Why it feels instant (even though it's async)
Progressive UI updates
The frontend doesn't wait for face processing. After the upload completes:
- The app immediately shows the photo in the user's gallery with a "thumbnail" state.
- The UI shows: "Uploaded! Finding you in photos..."
- Behind the scenes, the backend is running Rekognition and vector matching.
- As soon as matching completes, the photo animates into the "shared gallery" view.
Shared gallery updates in real-time
We use websockets (via Supabase Realtime) to push updates:
- The backend broadcasts: "New photo uploaded by @guest_name, matches 4 people."
- Every guest's app receives the notification and refreshes their personal gallery in real-time.
- No polling, no stale data, instant refresh.
The performance tricks
Presigned URLs (don't upload through our servers)
Standard naive approach: app → our API → R2. Adds 2× latency, burns our bandwidth.
Our approach: app → R2 directly. Our API only handles metadata (sub-100ms). The photo itself never touches our servers.
Format detection on-device
iPhone captures HEIC by default. Converting to JPEG on our servers would block the upload flow and waste cloud compute. We do it on the phone using native APIs (instant).
Parallel Rekognition calls
If a photo has 8 faces, we don't call Rekognition 8 times. One call, one response with 8 vectors. Batch processing.
Vector caching
Every sign-up vector is cached in memory on the matching Lambda. On the first request, we warm the cache. Subsequent matches are microseconds (just distance calculations).
Batch queue processing
If 100 photos upload simultaneously (common at events), we don't spawn 100 Lambda invocations. SQS groups them into batches of 10. Process 10 at a time, scale down when done.
The data flow (in one sentence per step)
- User picks photo from camera roll.
- App resizes and converts to JPEG locally.
- App requests presigned URL from our API.

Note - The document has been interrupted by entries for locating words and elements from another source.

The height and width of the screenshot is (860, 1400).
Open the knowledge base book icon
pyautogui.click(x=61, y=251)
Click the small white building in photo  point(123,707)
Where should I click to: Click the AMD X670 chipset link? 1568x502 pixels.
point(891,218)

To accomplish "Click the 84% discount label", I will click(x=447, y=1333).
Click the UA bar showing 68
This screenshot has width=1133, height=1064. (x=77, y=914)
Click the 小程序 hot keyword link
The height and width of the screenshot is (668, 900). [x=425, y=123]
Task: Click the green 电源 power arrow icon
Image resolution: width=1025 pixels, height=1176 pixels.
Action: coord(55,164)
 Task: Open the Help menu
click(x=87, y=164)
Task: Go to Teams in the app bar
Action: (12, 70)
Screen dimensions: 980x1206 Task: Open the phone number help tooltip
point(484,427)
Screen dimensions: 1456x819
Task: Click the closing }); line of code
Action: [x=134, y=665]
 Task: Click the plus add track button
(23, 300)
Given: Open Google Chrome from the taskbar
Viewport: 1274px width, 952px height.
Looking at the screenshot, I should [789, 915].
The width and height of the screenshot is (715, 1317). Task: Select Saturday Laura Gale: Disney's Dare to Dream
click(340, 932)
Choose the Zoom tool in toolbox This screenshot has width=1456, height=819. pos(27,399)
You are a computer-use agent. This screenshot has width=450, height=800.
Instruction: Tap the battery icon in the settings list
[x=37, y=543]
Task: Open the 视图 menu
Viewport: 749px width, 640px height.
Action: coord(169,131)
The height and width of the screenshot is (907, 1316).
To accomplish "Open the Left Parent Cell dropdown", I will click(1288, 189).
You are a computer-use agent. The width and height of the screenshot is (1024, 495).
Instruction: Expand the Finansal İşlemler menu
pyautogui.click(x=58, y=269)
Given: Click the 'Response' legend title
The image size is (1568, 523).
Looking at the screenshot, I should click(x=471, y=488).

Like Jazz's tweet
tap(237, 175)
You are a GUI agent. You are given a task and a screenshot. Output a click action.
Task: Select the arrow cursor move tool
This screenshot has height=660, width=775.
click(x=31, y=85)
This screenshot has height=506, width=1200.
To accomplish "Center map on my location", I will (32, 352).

- API validates user, generates R2 presigned URL, creates photo record.
- App uploads directly to R2 using presigned URL.
- App notifies our API: "Upload complete."
- API enqueues photo for processing.
- Lambda worker downloads photo from R2.
- Lambda calls Rekognition: detect faces, extract vectors.
- Lambda compares vectors against all attendee sign-up vectors (cached in memory).
- Lambda writes matches to database.
- Realtime event fires: photo appears in shared gallery + attendees' personal galleries.
The cost math
- R2 storage: $0.015/GB. A 12,000-photo event = 36 GB. Cost: $0.54.
- Lambda compute (presigned URL generation): ~100ms per photo. Cost: ~$0.000001 per photo.
- Rekognition (face detection + embedding): $0.001 per image. 12,000 photos = $12.
- Bandwidth (realtime updates): ~1 KB per update × 400 attendees = 400 KB per photo. High but manageable.
- Total cost per 12,000-photo event: ~$15. We charge $55 per event.
The hard parts (that nobody sees)
- Duplicate detection (same photo uploaded multiple times from different phones).
- Rekognition failures (low-light photos, extreme angles, masks). Graceful degradation is critical.
- Vector version management (if we upgrade the embedding model, old vectors don't match new ones).
- Rate limiting (one spammy user shouldn't block the entire event's processing queue).